- [WHAT TO DO]
a) In the post about the SAFE-T Act, copy out the text between "2. - Steve - Wednesday, Sep" and "he signed it.", inclusive.
b) Summarize the SAFE-T Act post in three sentences.

Wednesday, Sep 14, 2022 - Posted by Rich Miller

* My associate Isabel Miller was at today’s Pritzker press conference today and asked the governor if anything needs to be changed in the SAFE-T Act before January 1st and if he wanted any specific changes. His response

Well, let’s just set the record straight with everybody. The SAFE-T Act is designed to keep murderers, domestic abusers, violent criminals in jail. And to address that, the problem of the current system, which allows those people, murderers, domestic abusers, and so on, to buy their way out of jail by just paying bail.

So what we’re addressing the problem that exists today, making sure that we’re also addressing the problem of a single mother who shoplifted diapers for her baby who is put in jail and kept there for six months because she doesn’t have a couple of hundred dollars to pay for bail. So that’s what the SAFE-T Act is about.

Are there changes or adjustments that need to be, of course. And there have been adjustments made and there will continue to be. Laws are not immutable. They are not, you know, there with no change that’s ever made to them. Of course, of course.

And then the press conference ended.

…Adding… House Republican Leader Jim Durkin…

Yesterday, once again, Governor Pritzker claimed that the SAFE-T Act wasn’t a rushed disaster of a law. Today, he admits that his SAFE-T Acts needs a fourth trailer bill but is unable to explain how the law needs to be changed. How can anyone trust this governor when he talks about crime and the SAFE-T Act?

       

34 Comments
  1. - Patricia - Wednesday, Sep 14, 22 @ 11:54 am:

    I’m starting to get concerned that Gov Pritzker’s public safety platform is to deny that there is any sort of problem. And I agree that he he might be right on that…but that doesn’t mean that he shouldn’t indirectly respond on the issue. By all accounts Mayor Lightfoot’s and State’s Attorney Kim Foxx’s poll numbers are horrible not only because of their public safety policy positions but also because of the perceived lack of action on their part to pro-actively address public safety concerns and stand with law enforcement.


  2. - Steve - Wednesday, Sep 14, 22 @ 11:59 am:

    Why any changes so soon ? Even before the law goes into effect? This makes no sense. JB knew what was in the law in he signed it.

Entries pointing to words and elements
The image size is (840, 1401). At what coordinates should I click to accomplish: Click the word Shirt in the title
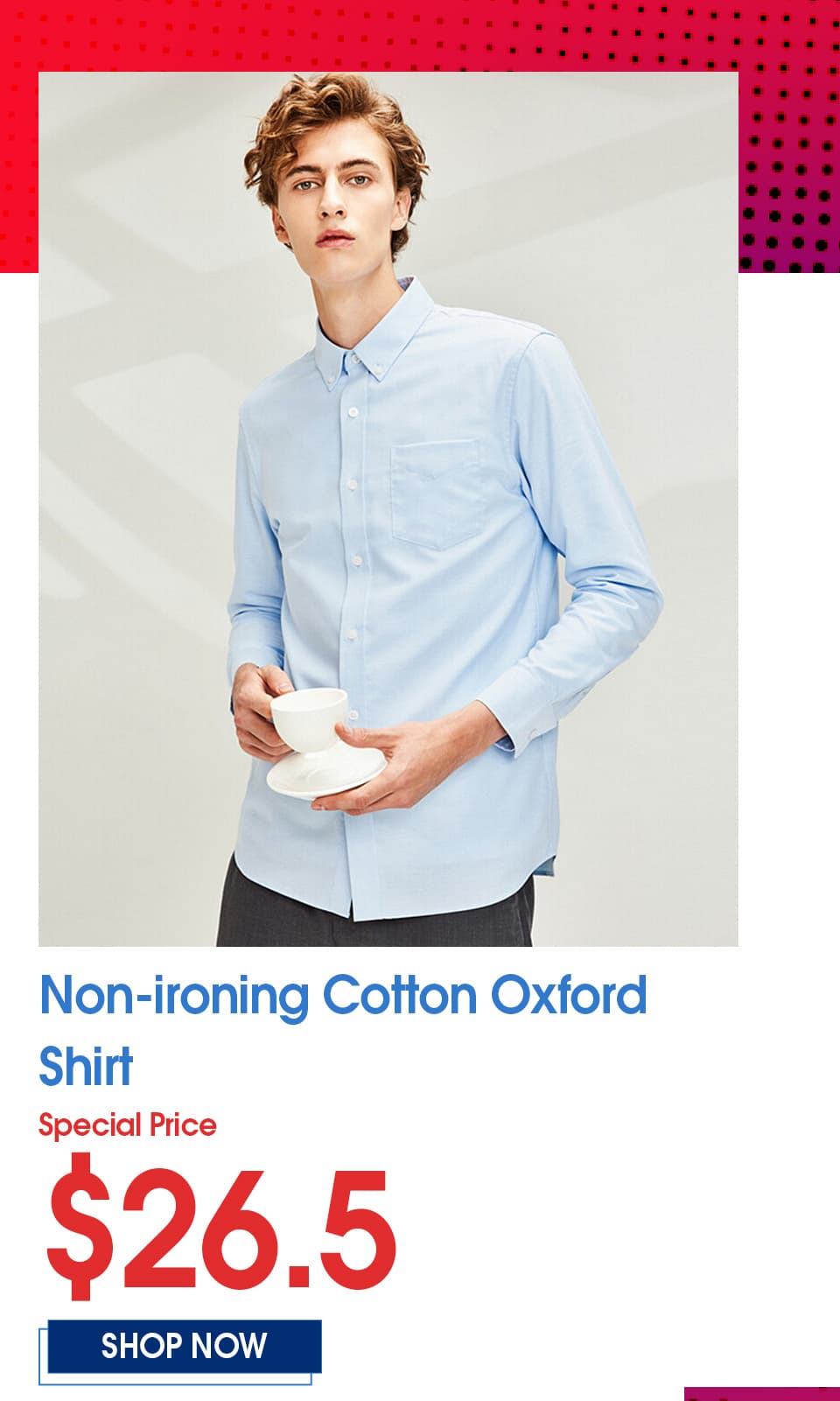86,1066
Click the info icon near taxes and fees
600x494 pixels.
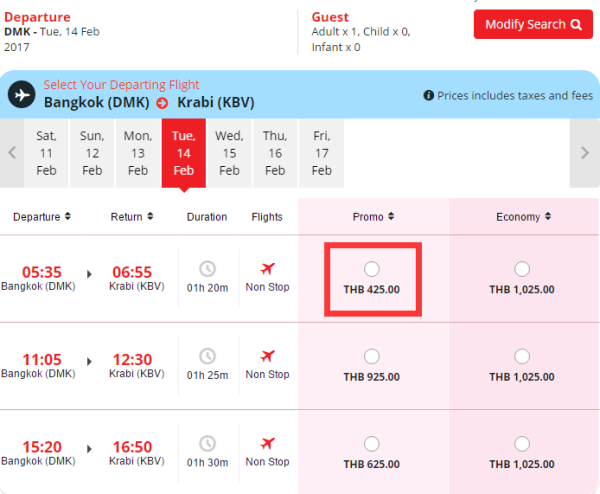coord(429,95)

- [TASK SOLUTIONS]
a)
2. - Steve - Wednesday, Sep 14, 22 @ 11:59 am:

    Why any changes so soon ? Even before the law goes into effect? This makes no sense. JB knew what was in the law in he signed it.

b) Asked at a press conference whether the SAFE-T Act needs changes before January 1st, Governor Pritzker said the law is meant to keep murderers, domestic abusers and violent criminals from buying their way out of jail with bail. He said it also addresses cases like a single mother kept in jail for six months because she couldn't pay a couple of hundred dollars in bail, and that adjustments have been made and will continue because laws are not immutable. House Republican Leader Jim Durkin said the governor admits the act needs a fourth trailer bill but is unable to explain how it should change, and commenters questioned Pritzker's approach to public safety and why changes are needed before the law takes effect.